**Document text:**
• • •
Without a doubt, for many years my favorite sleeper deal in the realm of factory Porsche race cars was the 944 Turbo Cup. Constructed for one-make support races around the world, the Turbo Cup model has some really neat features – notably, the inclusion of a healthy amount of magnesium to help lighten the car, plus a bit more boost to motivate it. For some time, 944 Turbo Cups were just downright cheap for a full factory racer, but recently they’ve spiked up in value and are now pretty much out of the reach of most mortals. Of course, if you’re willing to forgo the factory Cup build status and a few of the more pricey magnesium details like the original wheels, you can still find great track or race bargains in the 944 Turbo:

CLICK FOR DETAILS: 1989 Porsche 944 Turbo Race Car on eBay


Year: 1989
Model: 944 Turbo
Engine: 2.5 liter turbocharged inline-4
Transmission: 5-speed manual
Mileage: Not Listed
Price: $29,995 Buy It Now

In 2010, I converted my 944 Turbo S to the Turbo Cup spec for G-class in PCA. The car was stripped to the base chassis and completely rebuilt. Pretty much every gasket, bushing, bearing and bolt. I have a box of receipts from 2009 to current. Car comes with title.

Car holds many class wins at Road America, Sebring and Mid-Ohio. It also currently holds the lap record at Mid-Ohio in G class. You can see the full race history at http://rennpoints.com/driverhistory/?racer=684

Car comes with a very extensive spare package detailed below.
• • •
**Dataset content:**
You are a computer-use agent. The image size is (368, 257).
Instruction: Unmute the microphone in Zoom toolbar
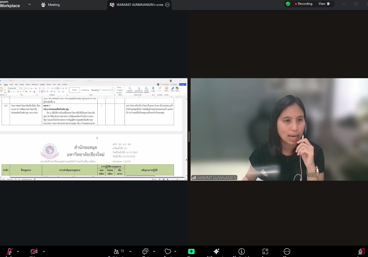pyautogui.click(x=10, y=251)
• • •
**Short task 1:**
Decide whether each statement agrees with the Porsche 944 Turbo text. For each, answer yes or no and quote the deciding words.
(a) The Turbo Cup model used magnesium to make the car lighter.
(b) The car for sale was converted to Turbo Cup spec in 2009.
(c) The car holds the G-class lap record at Road America.
**Short task 2:** Carry the Porsche 944 Turbo text forward from its last sentence.

**Exercise output 1:**
(a) Yes: "the inclusion of a healthy amount of magnesium to help lighten the car"
(b) No: "In 2010, I converted my 944 Turbo S to the Turbo Cup spec for G-class in PCA."
(c) No: "It also currently holds the lap record at Mid-Ohio in G class."

**Exercise output 2:**
2.5L 944 Turbo Cup Engine

Complete rebuild 43.5 hours ago (new gaskets, rings, bearings, machine work, etc..)
All engine machine work performed by Apex Automotive in Bensenville, IL
Honing, balancing, magnaflux, crank polish, etc..
Rod and main bearings replaced 7 hours ago
Lindsey Racing level 1 head with steam vent kit
Rebuilt K26/8 Turbo w/ Lindsey turbo filter kit
Lindsey Racing Big oil cooler
Turbo Cup magnesium air intake
Turbo Cup DME & KLR chips (1 bar boost)
Oil pan baffle
A/C delete
Valvoline VR-1 Oil always used and changed every race weekend

Transmission

Complete rebuild by Midwest Eurosport (synchros, gaskets, etc.)
LSD rebuilt by Midwest Eurosport
Amsoil always used

Drivetrain & Body

Black Sea Development rebuilt torque tube
GT Racing fiberglass rear bumper
IFC Racing Fiberglass front hood
Lindsey Racing Motorsport axles
Lindsey 3pc crossmember
Lindsey Racing Ultra engine mount
Lindsey Racing solid trans mount
Turbo Cup front strut brace
Rebuilt manual steering rack w/ new tie rods
AFR, Boost, oil temp, water temp, oil pressure gauges
Oil pressure alert light

Exhaust

Lindsey 2pc crossover (non-vband)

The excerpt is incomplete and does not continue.